Correspondance de Voltaire/1760/Lettre 4364

La bibliothèque libre.
Correspondance : année 1760
Garnier (Œuvres complètes de Voltaire, tome 41p. 90-92).

4364. — À MADAME LA MARQUISE DU DEFFANT.
9 décembre.

Il y a plus de six semaines, madame, que je n’ai pu jouir d’un moment de loisir : cela est ridicule, et n’en est pas moins vrai. Comme vous ne vous accommodez pas que je vous écrive simplement pour écrire, j’ai l’honneur de vous dépêcher deux petits manuscrits qui me sont tombés entre les mains. L’un me paraît merveilleusement philosophique et moral ; il doit par conséquent être au goût de peu de gens ; l’autre[1] est une plaisante découverte que j’ai faite dans mon ami Ézéchiel.

On ne lit point assez Ézéchiel. J’en recommande la lecture tant que je peux ; c’est un homme inimitable. Je ne demande pas que ces rogatons vous divertissent autant que moi, mais je voudrais qu’ils vous amusassent un quart d’heure.

J’ai tenu bon contre M.  d’Argental. Il aurait beau me démontrer la beauté d’un échafaud, j’aime fort le spectacle, l’appareil, toutes les pompes du démon ; mais pour la potence, je suis son serviteur. Je le renvoie à Despréaux :


Mais il est des objets que l’art judicieux
Doit offrir à l’oreille, et reculer des yeux[2].


D’ailleurs je suis fâché contre les Anglais. Non-seulement ils m’ont pris Pondichéry, à ce que je crois[3], mais ils viennent d’imprimer que leur Shakespeare, madame, est infiniment au-dessus de Gilles.

Figurez-vous, madame, que la tragédie de Richard III, qu’ils comparent à Cinna, tient neuf années pour l’unité de temps, une douzaine de villes et de champs de bataille pour l’unité de lieu, et trente-sept événements principaux pour unité d’action ; mais c’est une bagatelle.

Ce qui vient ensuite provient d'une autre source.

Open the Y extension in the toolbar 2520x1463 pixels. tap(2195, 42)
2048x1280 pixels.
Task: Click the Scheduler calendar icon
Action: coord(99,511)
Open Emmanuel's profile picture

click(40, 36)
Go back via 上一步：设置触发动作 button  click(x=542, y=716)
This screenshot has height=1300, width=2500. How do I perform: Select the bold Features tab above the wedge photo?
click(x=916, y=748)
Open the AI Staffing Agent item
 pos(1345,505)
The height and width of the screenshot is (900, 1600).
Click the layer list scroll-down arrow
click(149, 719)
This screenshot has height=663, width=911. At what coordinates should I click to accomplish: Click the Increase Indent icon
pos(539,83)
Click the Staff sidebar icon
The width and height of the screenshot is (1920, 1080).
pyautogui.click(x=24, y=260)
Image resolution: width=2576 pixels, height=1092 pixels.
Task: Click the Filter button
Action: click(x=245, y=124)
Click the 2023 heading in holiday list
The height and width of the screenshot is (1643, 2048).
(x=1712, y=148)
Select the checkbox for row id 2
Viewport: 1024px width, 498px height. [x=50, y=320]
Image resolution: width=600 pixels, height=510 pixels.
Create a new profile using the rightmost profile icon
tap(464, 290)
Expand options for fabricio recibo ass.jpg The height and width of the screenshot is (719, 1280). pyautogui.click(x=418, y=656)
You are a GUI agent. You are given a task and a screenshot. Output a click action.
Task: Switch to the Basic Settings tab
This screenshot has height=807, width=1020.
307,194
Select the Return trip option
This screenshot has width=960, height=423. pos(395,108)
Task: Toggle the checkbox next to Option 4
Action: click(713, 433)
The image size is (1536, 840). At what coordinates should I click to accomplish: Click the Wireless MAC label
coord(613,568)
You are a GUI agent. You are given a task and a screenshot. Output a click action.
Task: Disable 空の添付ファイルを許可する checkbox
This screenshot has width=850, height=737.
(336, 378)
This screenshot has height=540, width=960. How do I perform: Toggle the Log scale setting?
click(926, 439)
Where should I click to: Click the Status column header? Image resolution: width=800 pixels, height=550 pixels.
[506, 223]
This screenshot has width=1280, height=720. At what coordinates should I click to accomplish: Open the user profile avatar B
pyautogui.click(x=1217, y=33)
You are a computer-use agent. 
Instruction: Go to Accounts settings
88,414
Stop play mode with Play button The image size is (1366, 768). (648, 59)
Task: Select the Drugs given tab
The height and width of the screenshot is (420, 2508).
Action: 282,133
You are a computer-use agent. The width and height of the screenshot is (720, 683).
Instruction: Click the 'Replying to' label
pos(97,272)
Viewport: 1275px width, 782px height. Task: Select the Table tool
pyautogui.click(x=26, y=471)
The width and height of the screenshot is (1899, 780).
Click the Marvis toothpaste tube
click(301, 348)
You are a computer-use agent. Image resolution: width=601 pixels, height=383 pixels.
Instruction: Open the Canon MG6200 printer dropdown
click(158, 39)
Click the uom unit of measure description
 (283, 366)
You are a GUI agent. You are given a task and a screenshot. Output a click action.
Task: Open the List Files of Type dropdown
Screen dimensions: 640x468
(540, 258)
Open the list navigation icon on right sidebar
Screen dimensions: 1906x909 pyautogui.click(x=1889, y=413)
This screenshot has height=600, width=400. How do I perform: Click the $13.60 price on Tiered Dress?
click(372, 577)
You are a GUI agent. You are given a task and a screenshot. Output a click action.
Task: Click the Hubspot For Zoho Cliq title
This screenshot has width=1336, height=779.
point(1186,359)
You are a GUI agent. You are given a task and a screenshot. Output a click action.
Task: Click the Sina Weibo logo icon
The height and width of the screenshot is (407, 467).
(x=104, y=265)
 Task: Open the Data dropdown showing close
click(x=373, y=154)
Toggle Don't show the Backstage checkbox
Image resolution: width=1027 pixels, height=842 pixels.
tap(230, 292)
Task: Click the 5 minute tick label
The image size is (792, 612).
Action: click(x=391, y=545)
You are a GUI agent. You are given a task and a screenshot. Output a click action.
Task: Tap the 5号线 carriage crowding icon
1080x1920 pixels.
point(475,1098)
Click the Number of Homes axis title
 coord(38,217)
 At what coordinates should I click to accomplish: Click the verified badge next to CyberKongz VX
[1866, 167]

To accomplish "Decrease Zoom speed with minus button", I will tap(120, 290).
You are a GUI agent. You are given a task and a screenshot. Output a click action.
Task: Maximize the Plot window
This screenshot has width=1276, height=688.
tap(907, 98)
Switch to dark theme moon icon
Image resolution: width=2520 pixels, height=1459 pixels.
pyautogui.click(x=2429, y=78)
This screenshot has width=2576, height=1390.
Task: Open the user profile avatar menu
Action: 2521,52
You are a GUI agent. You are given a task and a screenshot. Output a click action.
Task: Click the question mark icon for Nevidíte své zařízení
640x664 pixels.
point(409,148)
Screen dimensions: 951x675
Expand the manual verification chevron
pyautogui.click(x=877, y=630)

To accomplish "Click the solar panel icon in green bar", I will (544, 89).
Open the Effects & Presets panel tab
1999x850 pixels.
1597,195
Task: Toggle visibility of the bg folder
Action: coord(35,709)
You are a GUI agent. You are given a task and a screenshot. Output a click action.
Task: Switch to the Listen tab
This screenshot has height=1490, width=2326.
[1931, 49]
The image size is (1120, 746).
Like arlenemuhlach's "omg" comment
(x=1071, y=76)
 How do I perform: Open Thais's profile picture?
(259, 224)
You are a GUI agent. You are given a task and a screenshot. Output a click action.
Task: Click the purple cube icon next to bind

Au premier acte, Richard dit qu’il est bossu et puant, et que, pour se venger de la nature, il va se mettre à être un hypocrite et un coquin. En disant ces belles choses, il voit passer un enterrement (c’est celui du roi Henri VI) ; il arrête la bière et la veuve[4], qui conduit le convoi. La veuve jette les hauts cris ; elle lui reproche d’avoir tué son mari. Richard lui répond qu’il en est fort aise, parce qu’il pourra plus commodément coucher avec elle. La reine lui crache au visage ; Richard la remercie, et prétend que rien n’est si doux que son crachat. La reine l’appelle crapaud : « Vilain crapaud, je voudrais que mon crachat fût du poison. — Eh bien ! madame, tuez-moi si vous voulez ; voilà mon épée. » Elle la prend : « Va, je n’ai pas le courage de te tuer moi-même… Non, ne te tue pas, puisque tu m’as trouvée jolie. » Elle va enterrer son mari, et les deux amants ne parlent plus que d’amour dans le reste de la pièce.

N’est-il pas vrai que si nos porteurs d’eau faisaient des pièces de Théâtre, ils les feraient plus honnêtes ?

Je vous conte tout cela, madame, parce que j’en suis plein. N’est-il pas triste que le même pays qui a produit Newton ait produit ces monstres, et qu’il les admire ?

Portez-vous bien, madame ; tâchez d’avoir du plaisir : la chose n’est pas aisée, mais n’est pas impossible.

Mille respects de tout mon cœur.

  1. Cet autre petit manuscrit était très-probablement celui de l’article Ézéchiel du Dictionnaire philosophique. Cet article parut, en 1761, dans la première édition du même ouvrage, que Voltaire appelle Dictionnaire d’idées dans sa lettre à Mme  du Deffant du 18 février 1760. Le déjeuner d’Ézéchiel ne ragoûta guère la marquise ; voyez à ce sujet la lettre que Voltaire lui écrivit le 15 janvier 1761. (Cl.)
  2. Ces vers du chant III de l’Art poétique sont cités plus haut dans la lettre 4297.
  3. Voltaire avait prédit depuis longtemps la prise de cette ville, remise aux Anglais par Lally, le 16 janvier 1761.
  4. C’est lady Anne, vcuvo du prince Edouard, fils de Henry VI.